Thanks to Innes, who is in charge of tours at Ben Nevis and is excellent at his job, we were able to see something I had not seen before on any of my many distillery tours in the past: the inside of a steam-fired still. I did my best getting photos of the inside from the outside, but in them one can see both the canisters at the bottom holding the steam coils and the spray cleaning system situated above it all within the still.

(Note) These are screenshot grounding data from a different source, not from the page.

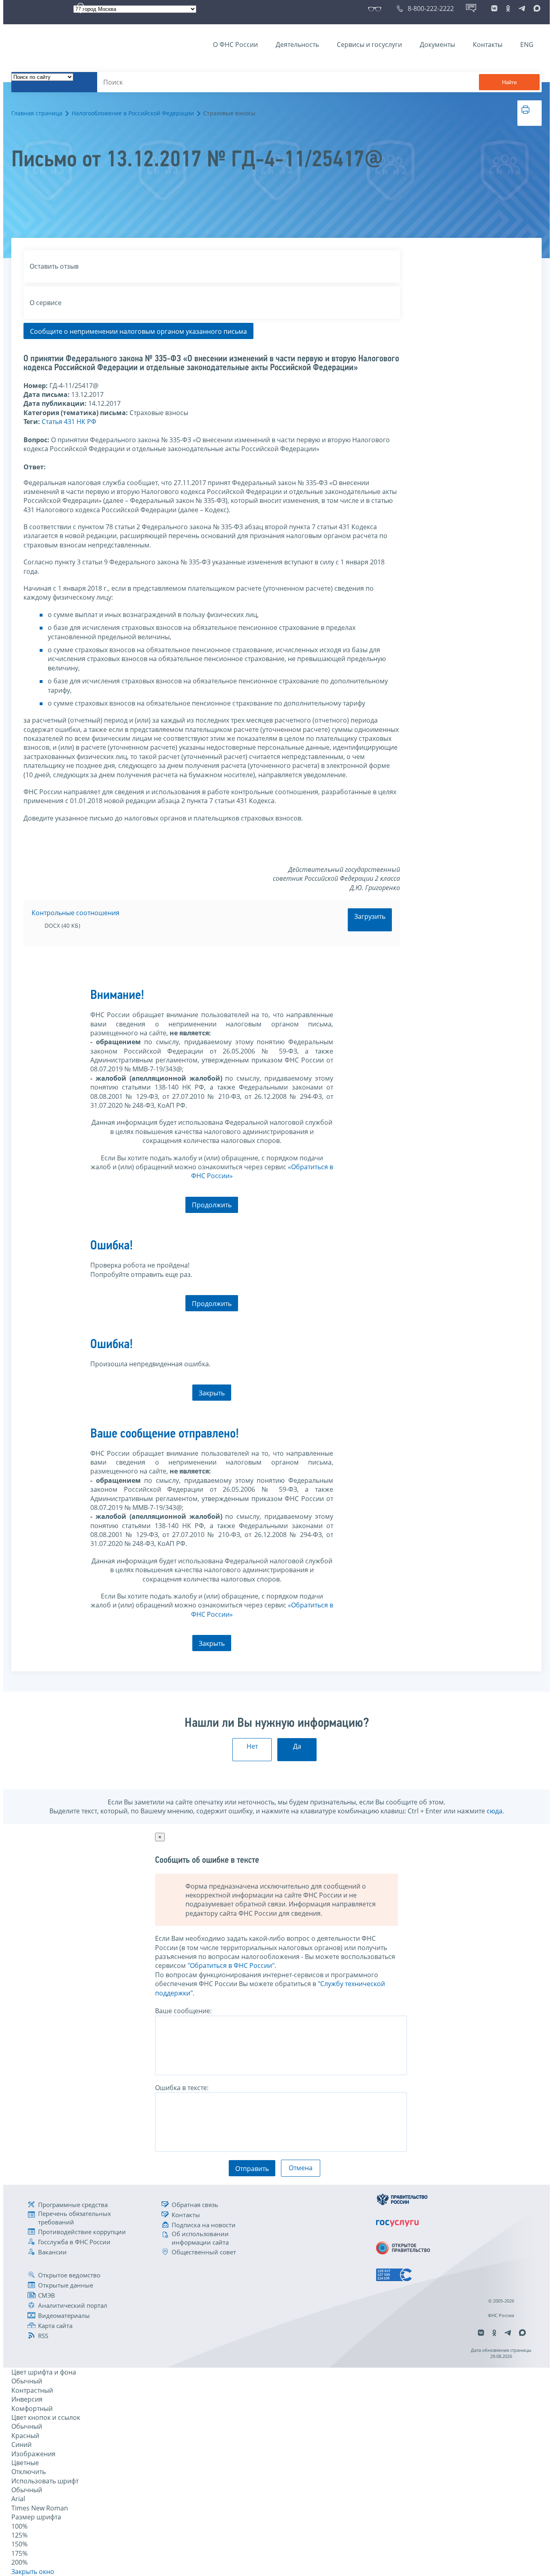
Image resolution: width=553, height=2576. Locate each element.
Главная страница (36, 113)
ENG (527, 44)
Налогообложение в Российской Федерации (133, 113)
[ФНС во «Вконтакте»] (494, 8)
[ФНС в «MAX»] (536, 8)
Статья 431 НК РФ (69, 421)
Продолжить (212, 1204)
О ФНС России (235, 44)
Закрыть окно (32, 2571)
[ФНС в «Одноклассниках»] (508, 8)
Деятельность (297, 44)
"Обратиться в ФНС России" (230, 1965)
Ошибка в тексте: (181, 2087)
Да (297, 1746)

One knowledgeable whisky person I know referred to Ben Nevis as “the ugliest distillery.” I don’t think that’s fair, especially once one stands in the presence of those stills, when they’ve been freshly glazed. But it is an industrial facility that was not designed to be a visitor attraction nor is it something that looks like a place where elves used to bake cookies (like Strathisla). Walking out to the warehouses on the grounds of the distillery reinforces this idea.

The constant cloud cover and the aluminum mine sluices in the background certainly don’t help, either, especially when the highest mountain in the United Kingdom, at the base of which the distillery sits, is typically obscured. There is grandeur here, but the weather and the landscape conspires to make sure you don’t experience it as such very often.

But go back inside, and the visitors’ centre is cozy and welcoming, with an impressive bar and a space with a strong café game going on the other side of the room, which is important for drivers and those visiting the distillery first thing in the morning, as we did.

Of course, the bottom line is the whisky, and the blends (Nevis Dew) are well worth your time. But the single malt range, recently rebranded, is a fruity, complex one that rewards some careful attention and time. The Coire Leis surprised me with its vibrancy (and its value-for-the-money). The one I bought that day, however, was the Ben Nevis Traditional. Peated, full-bodied, and wonderfully balanced, that one is my favorite–a singular dram that feels like it’s from another era.

Innes tells me they have some planned renovations on the visitors’ centre, which, for my money, didn’t really warrant it, but it will interesting to see what they do. It will be even more interesting to see what Nikka does with Ben Nevis now that the big Japanese producers are working under rules that keep them from using Scotch spirit and calling it Japanese whisky. I am looking forward to having more Ben Nevis on the market in the future–one way or the other.